Formazione professionale, NOI Techpark sono le risposte strutturate in campo. Progetti?


Il NOI Techpark influisce in modo significativo sulla capacità innovativa del nostro territorio, agendo come hub centrale che connette imprese, start-up, università e centri di ricerca e facilita il trasferimento tecnologico. Offre servizi di incubazione, consulenza su ricerca e sviluppo e accesso a finanziamenti, sempre in aree di eccellenza locali come le tecnologie verdi, l’innovazione alimentare e sanitaria, la digitalizzazione o l’automotive.


Come può essere immaginato, nei prossimi dieci anni il futuro non solo economico ma anche sociale dell’Alto Adige?


Abitiamo in un territorio che anche tra dieci anni sarà in grado di produrre ricchezza e benessere, in modo sempre più sostenibile e con ambiti di eccellenza ben strutturati. La sfida, anche in futuro, starà nella nostra capacità di ridistribuire gli effetti positivi della nostra forza economica.


E col benessere diffuso?


Porta qualità della vita e dei servizi e potremo così contare anche in futuro su persone disposte a vivere e lavorare qui. Rafforzando una spirale positiva che ci permetterà di contrastare il declino demografico, e quindi la carenza di forza lavoro.

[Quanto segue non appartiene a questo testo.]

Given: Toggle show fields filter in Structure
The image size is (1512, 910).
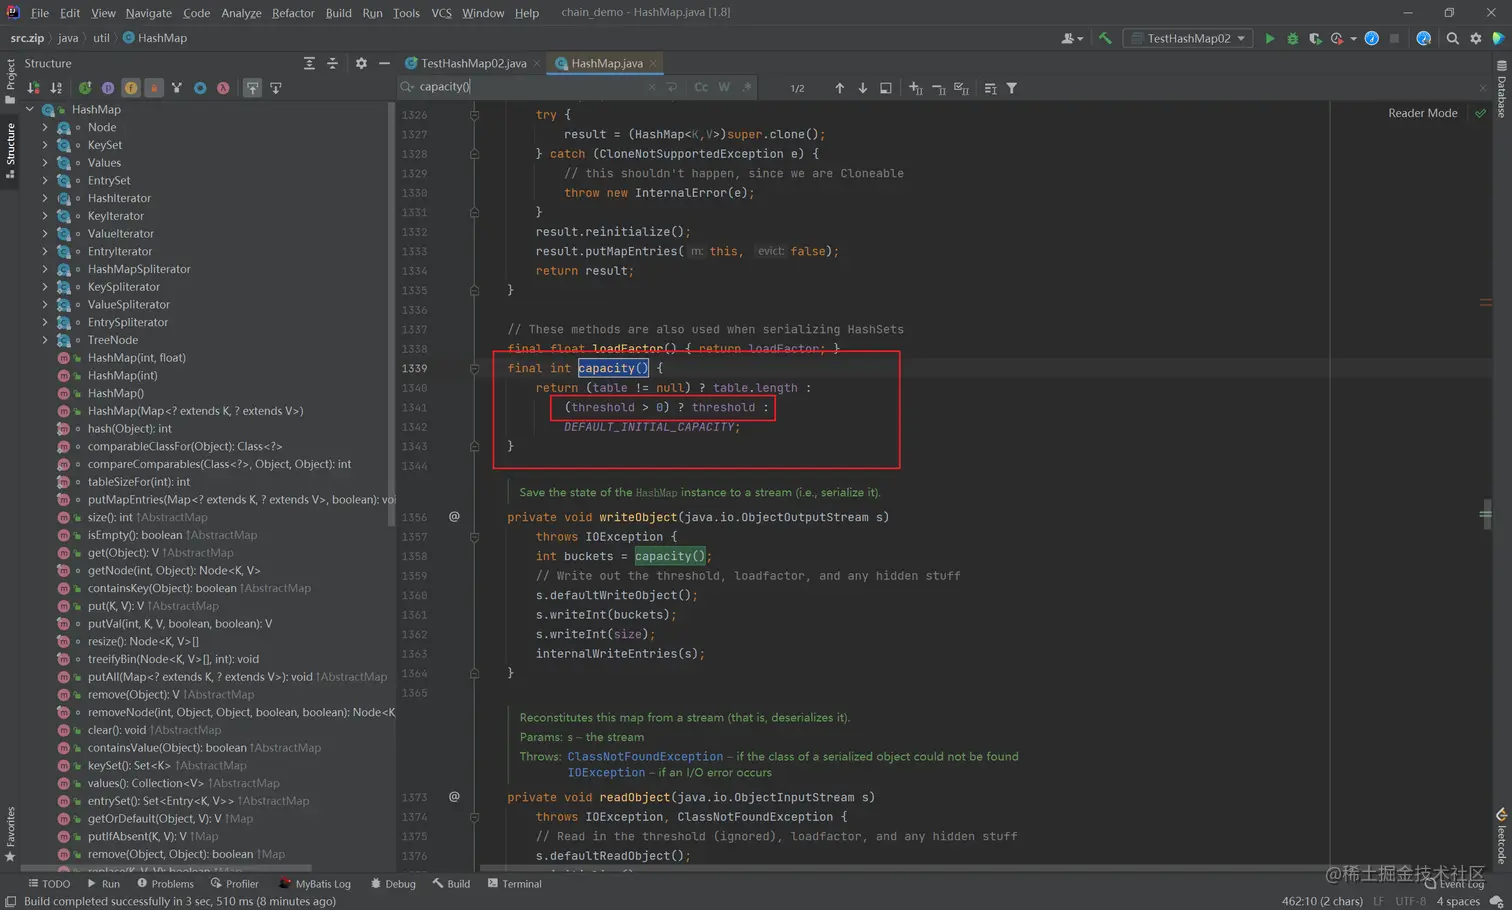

Raggiungibilità e traffico sono ancora problemi che incidono sul nostro sistema?


Certamente, ma si è fatto moltissimo e si continua a investire tanto, non solo per migliorare la raggiungibilità, ma anche per aumentare la sostenibilità degli spostamenti. Una svolta epocale la potrà dare l’apertura del tunnel di base del Brennero, basti pensare che dopo potremmo raggiungere Monaco in treno in sole due ore e mezza.


Saremo in grado di coniugare sviluppo, produttività, pil con la sostenibilità e la tenuta sociale?

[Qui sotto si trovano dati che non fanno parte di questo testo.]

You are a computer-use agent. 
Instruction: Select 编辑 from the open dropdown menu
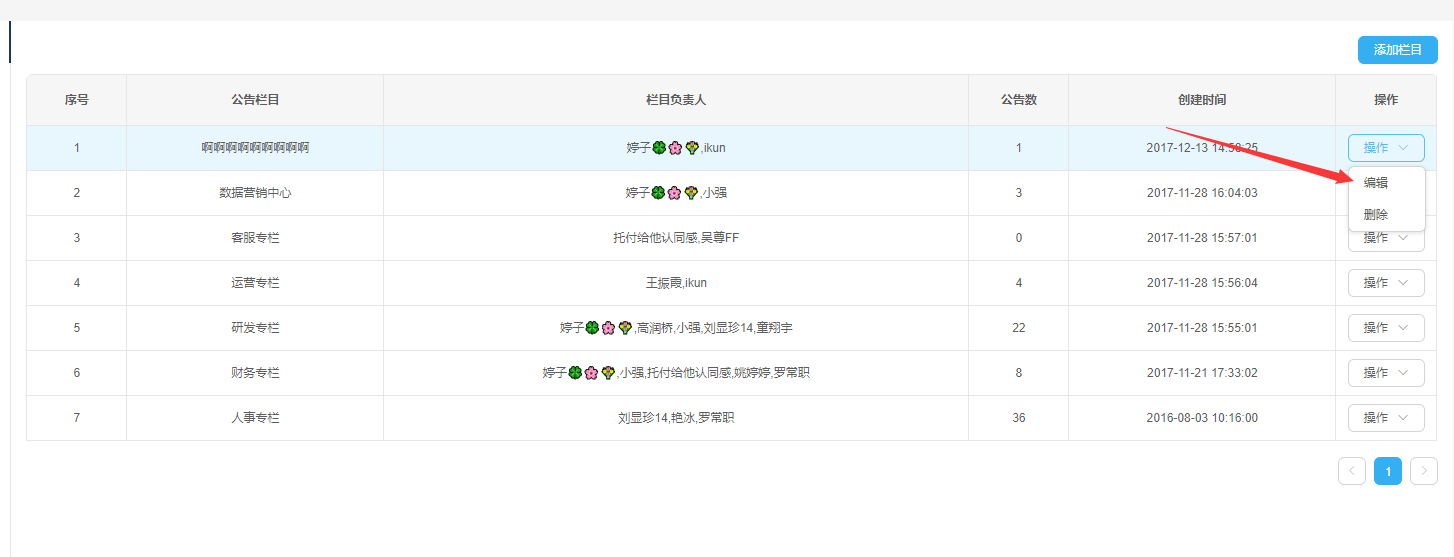tap(1376, 183)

È il concetto della crescita verde: puntare su tecnologia e innovazione per disaccoppiare la crescita economica dall’uso di risorse, incentivare economia circolare e consumo locale. La tenuta sociale dipenderà anche dal modo in cui affronteremo le sfide legate all’integrazione formativa, lavorativa e sociale di tutte le componenti che formeranno la società del futuro. (p.ca.)